Fixes, but first, a question for reviewers:

Looking at the description of clang_disposeString:

/**
 * \brief Free the given string.
 */
CINDEX_LINKAGE void clang_disposeString(CXString string);

Does it seem incorrect to acquire some const char * pointer into this string, dispose the string, and then access the characters?

I'm inclined to say that this is incorrect, but skimming through the codebase it seems like we "get away" with this behavior all over the place.

I've seen this happen a couple of times now. As I make changes to my code I run into this pattern. (Since now this triggers a use-after-free abort.)

I wanted to ask because, though it seemed obvious to me that this is incorrect usage, I'm now wondering if the expectation is that it's ok.

I've CC'd some Apple folks who can say more definitively how difficult it'd be to move away from this behavior. IMO it should be doable as long as there's some way to audit the codebase (e.g with ASan).
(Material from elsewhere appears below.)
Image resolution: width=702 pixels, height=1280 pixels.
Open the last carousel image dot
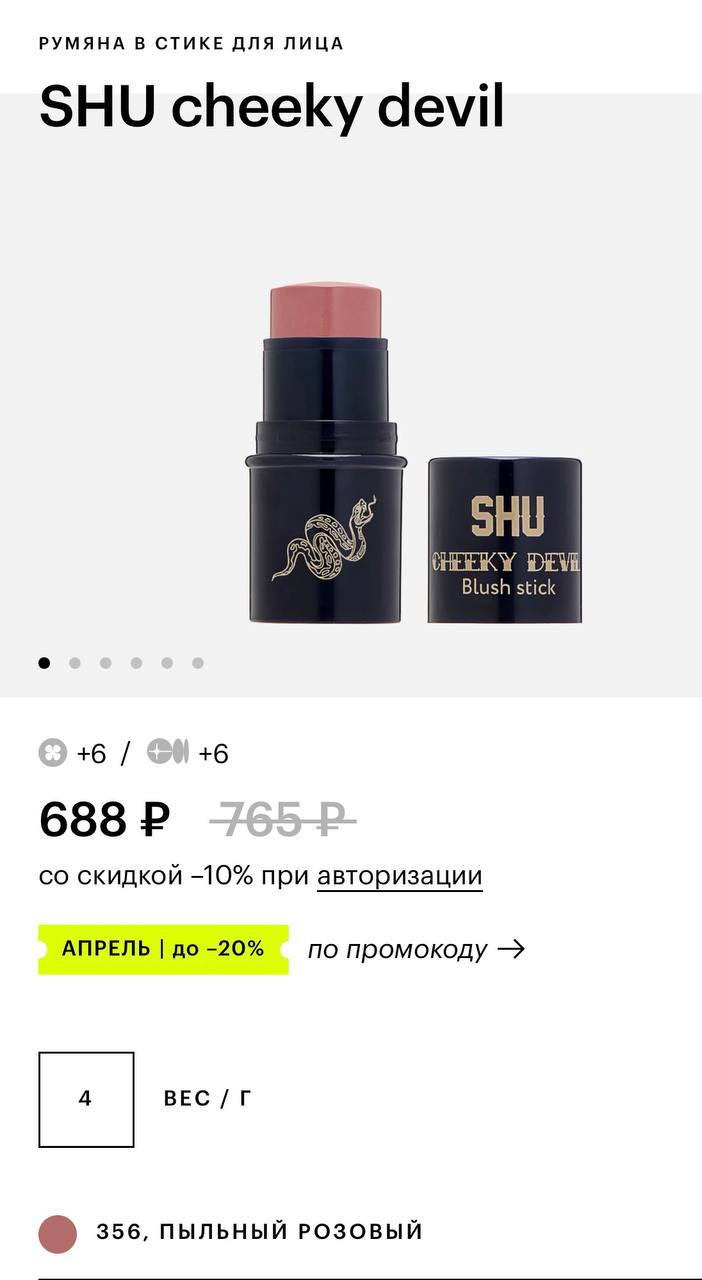[x=198, y=663]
Or maybe wasn't technically ok, and we just "got away with it" before. :)

Anyway, assuming it's only correct to use the string before disposing it, then the fixes this time around are:

  • Fix an ASAN use-after-free in c-index-test mentioned above. Get the CXString, pass it around, then dispose when we're done with it.
  • Change createEmpty and createNull to delegate through createRef
  • createRef tolerates nullptr correctly.
  • I previously ran into ASAN aborts due to mixing malloc/free/operator new/delete. I had changed everything to use operator new/delete. However from C-land I can't new char[length], only malloc (or strdup or whatever). Change everything to malloc/free instead.
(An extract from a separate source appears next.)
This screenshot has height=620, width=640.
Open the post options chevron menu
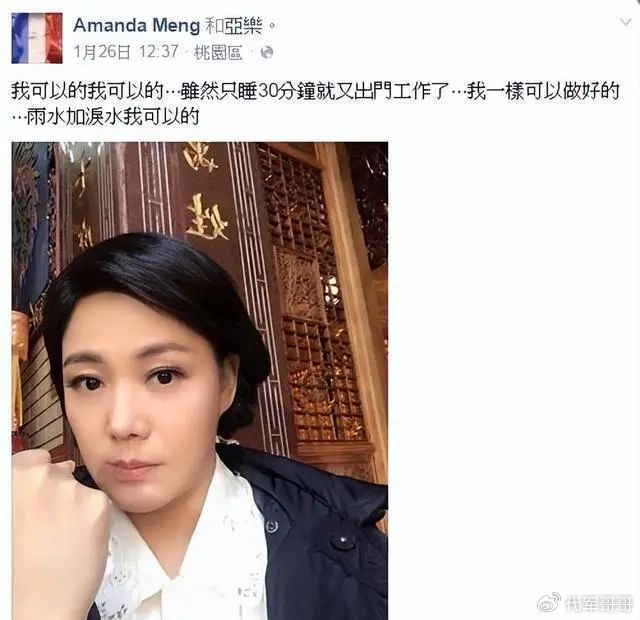click(625, 22)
Hi @vsk + @arphaman : I did find such problems with either MSAN (with poison-in-dtor) and ASAN, so we should be able to discover these instances pretty easily :)

elsteveogrande marked 3 inline comments as done.Aug 13 2018, 12:38 PM

Rebase + fix conflicts for very old diff. Works again.

ninja check-clang with MSAN-enabled build:

Before:

Failing Tests (2):
    Clang :: CodeGen/signed_metadata.cpp
    Clang :: Index/comment-to-html-xml-conversion.cpp

  Expected Passes    : 12777
  Expected Failures  : 19
  Unsupported Tests  : 291
  Unexpected Failures: 2
FAILED: tools/clang/test/CMakeFiles/check-clang
cd /data/users/steveo/llvm-ct/build/msan/clang/tools/clang/test && /bin/python2.7 /data/users/steveo/llvm-ct/build/msan/clang/./bin/llvm-lit -sv --param clang_site_config=/data/users/steveo/llvm-ct/build/msan/clang/tools/clang/test/lit.site.cfg --param USE_Z3_SOLVER=0 /data/users/steveo/llvm-ct/build/msan/clang/tools/clang/test
ninja: build stopped: subcommand failed.

After:

Failing Tests (1):
    Clang :: CodeGen/signed_metadata.cpp

  Expected Passes    : 12778
  Expected Failures  : 19
  Unsupported Tests  : 291
  Unexpected Failures: 1
FAILED: tools/clang/test/CMakeFiles/check-clang
cd /data/users/steveo/llvm-ct/build/msan/clang/tools/clang/test && /bin/python2.7 /data/users/steveo/llvm-ct/build/msan/clang/./bin/llvm-lit -sv --param clang_site_config=/data/users/steveo/llvm-ct/build/msan/clang/tools/clang/test/lit.site.cfg --param USE_Z3_SOLVER=0 /data/users/steveo/llvm-ct/build/msan/clang/tools/clang/test
ninja: build stopped: subcommand failed.

hi @vsk + @arphaman , it's been a while -- I brought this old diff up to date, wondering if you could take a look again. Thanks!

+ Jan and Volodymyr. This seemed to be in good shape the last time I looked at it. Not having touched libclang for a while I don't think I can give an official lgtm.

Is anyone working on this ? This is the only persistent msan failure when doing check-clang on my machine.